WHAT THE EXERCISE ASKS: Copy each line in the data that includes the word "header".

Stored records:
++++++++

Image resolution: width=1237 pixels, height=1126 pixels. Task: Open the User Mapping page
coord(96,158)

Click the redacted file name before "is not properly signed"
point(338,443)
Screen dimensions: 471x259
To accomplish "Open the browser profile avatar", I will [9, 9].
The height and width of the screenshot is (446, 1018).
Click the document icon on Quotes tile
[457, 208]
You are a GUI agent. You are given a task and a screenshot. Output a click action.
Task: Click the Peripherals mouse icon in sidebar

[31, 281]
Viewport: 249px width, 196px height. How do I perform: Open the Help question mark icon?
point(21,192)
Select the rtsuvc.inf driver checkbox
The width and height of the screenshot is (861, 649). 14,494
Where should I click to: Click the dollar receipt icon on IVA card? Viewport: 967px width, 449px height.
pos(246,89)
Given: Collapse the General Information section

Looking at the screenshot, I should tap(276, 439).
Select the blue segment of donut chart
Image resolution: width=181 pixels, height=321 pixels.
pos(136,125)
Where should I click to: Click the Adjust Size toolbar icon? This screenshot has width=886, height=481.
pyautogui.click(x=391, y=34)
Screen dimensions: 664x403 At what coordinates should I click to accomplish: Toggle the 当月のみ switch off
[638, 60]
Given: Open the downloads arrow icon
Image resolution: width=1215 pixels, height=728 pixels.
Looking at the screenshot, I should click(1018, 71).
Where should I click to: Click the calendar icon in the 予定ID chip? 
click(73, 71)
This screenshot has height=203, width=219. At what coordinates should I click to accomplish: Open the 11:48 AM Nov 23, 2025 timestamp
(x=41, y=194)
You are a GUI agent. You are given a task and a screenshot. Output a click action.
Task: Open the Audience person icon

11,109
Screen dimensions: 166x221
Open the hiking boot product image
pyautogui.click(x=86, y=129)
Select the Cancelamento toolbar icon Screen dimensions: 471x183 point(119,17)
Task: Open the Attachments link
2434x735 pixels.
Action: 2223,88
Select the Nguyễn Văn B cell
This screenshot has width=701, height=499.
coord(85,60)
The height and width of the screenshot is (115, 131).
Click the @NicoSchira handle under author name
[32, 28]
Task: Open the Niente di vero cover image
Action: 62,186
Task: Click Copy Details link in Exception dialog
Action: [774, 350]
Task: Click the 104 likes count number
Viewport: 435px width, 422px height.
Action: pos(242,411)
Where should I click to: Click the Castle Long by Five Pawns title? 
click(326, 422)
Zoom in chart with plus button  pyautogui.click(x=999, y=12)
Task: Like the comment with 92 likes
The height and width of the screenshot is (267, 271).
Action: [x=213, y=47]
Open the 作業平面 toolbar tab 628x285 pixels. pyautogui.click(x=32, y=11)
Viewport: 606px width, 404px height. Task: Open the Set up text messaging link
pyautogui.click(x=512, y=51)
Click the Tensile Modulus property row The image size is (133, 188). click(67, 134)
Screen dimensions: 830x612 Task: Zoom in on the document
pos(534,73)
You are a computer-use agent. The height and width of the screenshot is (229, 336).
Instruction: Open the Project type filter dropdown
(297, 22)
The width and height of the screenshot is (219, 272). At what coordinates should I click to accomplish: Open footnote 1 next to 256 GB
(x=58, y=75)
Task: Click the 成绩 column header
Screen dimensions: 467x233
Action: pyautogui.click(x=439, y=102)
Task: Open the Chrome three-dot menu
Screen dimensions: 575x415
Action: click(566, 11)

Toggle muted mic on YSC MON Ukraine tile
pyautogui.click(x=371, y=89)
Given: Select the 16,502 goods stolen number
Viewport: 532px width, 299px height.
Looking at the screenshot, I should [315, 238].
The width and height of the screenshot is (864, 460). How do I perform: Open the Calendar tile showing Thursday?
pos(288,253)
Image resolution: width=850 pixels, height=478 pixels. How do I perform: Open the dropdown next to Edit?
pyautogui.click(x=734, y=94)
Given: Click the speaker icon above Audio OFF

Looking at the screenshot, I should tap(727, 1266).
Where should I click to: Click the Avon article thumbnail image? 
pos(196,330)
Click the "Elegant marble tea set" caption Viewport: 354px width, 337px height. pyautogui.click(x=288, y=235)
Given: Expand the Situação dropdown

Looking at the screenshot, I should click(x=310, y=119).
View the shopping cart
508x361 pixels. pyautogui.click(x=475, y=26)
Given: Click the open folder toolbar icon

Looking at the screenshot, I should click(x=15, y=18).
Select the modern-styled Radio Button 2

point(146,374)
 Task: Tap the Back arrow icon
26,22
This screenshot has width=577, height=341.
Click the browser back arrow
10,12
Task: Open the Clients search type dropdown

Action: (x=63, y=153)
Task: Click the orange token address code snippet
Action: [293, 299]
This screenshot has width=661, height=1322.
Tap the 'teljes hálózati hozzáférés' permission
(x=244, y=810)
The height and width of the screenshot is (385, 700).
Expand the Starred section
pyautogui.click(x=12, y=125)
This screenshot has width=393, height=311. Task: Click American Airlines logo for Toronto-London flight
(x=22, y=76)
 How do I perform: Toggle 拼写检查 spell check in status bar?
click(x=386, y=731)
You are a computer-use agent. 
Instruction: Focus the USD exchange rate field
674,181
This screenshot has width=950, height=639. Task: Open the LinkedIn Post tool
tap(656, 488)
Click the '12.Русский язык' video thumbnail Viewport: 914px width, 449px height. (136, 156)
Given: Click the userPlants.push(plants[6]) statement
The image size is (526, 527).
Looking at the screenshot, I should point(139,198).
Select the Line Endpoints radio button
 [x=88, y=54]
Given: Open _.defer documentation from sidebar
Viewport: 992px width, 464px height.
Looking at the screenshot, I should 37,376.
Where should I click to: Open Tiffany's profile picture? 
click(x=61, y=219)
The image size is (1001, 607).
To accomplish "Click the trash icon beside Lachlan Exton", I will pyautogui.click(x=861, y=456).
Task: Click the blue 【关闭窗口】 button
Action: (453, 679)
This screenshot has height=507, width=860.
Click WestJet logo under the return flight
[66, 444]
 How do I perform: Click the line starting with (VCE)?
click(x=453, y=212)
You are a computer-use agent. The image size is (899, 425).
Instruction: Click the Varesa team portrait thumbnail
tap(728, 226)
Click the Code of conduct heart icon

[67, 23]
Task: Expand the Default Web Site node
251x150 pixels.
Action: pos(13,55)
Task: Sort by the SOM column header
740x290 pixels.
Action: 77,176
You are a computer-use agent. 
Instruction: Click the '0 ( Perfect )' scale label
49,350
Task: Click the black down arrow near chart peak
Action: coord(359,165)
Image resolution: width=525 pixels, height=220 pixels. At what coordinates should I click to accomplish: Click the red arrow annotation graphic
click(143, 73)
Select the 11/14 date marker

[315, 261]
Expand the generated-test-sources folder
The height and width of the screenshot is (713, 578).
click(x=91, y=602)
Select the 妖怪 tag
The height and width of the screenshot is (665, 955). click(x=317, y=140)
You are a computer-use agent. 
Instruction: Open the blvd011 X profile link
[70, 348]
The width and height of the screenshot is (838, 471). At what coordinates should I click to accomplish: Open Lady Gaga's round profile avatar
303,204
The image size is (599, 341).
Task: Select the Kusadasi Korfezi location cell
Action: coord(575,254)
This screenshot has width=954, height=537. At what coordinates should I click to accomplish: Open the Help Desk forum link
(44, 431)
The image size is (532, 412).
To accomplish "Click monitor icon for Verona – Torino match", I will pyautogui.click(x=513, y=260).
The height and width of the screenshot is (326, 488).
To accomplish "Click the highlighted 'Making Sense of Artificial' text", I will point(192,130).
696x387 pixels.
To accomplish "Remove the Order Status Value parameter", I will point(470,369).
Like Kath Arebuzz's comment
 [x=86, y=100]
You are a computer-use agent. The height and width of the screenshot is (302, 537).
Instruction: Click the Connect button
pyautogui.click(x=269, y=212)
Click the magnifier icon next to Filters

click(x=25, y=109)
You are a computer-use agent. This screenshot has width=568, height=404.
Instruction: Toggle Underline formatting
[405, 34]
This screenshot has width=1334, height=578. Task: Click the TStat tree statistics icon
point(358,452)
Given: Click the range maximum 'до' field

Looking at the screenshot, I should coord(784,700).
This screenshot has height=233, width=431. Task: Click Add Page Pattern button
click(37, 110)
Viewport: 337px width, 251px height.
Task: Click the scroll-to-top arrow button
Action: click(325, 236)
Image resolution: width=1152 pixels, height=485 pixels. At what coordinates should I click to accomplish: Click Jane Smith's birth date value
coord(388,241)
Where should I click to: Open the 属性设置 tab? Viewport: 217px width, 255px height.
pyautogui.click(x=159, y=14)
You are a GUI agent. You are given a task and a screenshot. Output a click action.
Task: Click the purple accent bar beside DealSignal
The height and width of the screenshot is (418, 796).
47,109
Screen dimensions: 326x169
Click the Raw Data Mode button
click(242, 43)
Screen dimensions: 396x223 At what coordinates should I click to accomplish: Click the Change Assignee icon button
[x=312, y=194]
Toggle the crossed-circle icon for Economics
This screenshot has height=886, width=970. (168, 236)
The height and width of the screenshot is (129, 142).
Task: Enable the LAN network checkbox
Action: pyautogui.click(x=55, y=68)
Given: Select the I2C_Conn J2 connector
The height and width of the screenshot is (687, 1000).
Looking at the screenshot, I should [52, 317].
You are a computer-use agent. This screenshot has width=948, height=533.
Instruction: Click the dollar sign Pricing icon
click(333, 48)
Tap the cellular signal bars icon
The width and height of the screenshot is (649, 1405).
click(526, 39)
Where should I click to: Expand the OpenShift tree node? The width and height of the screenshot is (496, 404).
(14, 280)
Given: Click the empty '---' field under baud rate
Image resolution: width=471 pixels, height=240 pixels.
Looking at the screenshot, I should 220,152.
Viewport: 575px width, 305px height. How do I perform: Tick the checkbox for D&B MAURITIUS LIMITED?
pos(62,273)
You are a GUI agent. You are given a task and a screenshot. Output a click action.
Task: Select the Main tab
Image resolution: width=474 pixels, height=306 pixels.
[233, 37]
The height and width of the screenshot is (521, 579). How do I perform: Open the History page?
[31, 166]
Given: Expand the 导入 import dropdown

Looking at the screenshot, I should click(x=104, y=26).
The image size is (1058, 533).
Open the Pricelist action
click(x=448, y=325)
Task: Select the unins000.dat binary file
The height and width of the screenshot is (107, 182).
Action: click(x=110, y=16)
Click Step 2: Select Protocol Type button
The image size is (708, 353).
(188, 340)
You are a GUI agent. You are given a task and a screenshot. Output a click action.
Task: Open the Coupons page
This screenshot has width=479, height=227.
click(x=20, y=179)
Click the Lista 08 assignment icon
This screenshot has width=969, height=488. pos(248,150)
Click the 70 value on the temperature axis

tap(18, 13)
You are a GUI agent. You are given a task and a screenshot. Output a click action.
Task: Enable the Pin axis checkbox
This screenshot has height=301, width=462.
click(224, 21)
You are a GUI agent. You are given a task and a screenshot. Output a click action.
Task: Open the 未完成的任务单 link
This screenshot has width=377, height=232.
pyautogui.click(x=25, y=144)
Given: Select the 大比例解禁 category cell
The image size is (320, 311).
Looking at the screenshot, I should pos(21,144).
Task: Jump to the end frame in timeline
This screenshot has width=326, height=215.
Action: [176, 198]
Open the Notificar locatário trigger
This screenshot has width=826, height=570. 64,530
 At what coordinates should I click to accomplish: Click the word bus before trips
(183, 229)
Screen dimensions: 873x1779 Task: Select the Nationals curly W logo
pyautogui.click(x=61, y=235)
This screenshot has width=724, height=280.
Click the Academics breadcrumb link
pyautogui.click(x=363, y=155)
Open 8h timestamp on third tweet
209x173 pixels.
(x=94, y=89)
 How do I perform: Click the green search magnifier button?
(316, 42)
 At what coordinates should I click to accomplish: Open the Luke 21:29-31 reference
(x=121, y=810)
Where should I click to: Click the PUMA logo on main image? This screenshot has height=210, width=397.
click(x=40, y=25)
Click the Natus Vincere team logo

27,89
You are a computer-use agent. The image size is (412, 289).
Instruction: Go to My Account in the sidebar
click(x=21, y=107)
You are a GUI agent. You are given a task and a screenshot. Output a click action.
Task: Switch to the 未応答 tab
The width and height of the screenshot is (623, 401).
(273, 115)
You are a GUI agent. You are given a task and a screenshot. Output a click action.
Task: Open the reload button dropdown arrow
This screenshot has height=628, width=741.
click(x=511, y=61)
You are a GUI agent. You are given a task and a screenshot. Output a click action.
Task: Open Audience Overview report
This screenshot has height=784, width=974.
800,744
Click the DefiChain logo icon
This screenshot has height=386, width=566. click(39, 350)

++++++++

SOLUTION BELOW:
Task: Click the 成绩 column header
Task: Sort by the SOM column header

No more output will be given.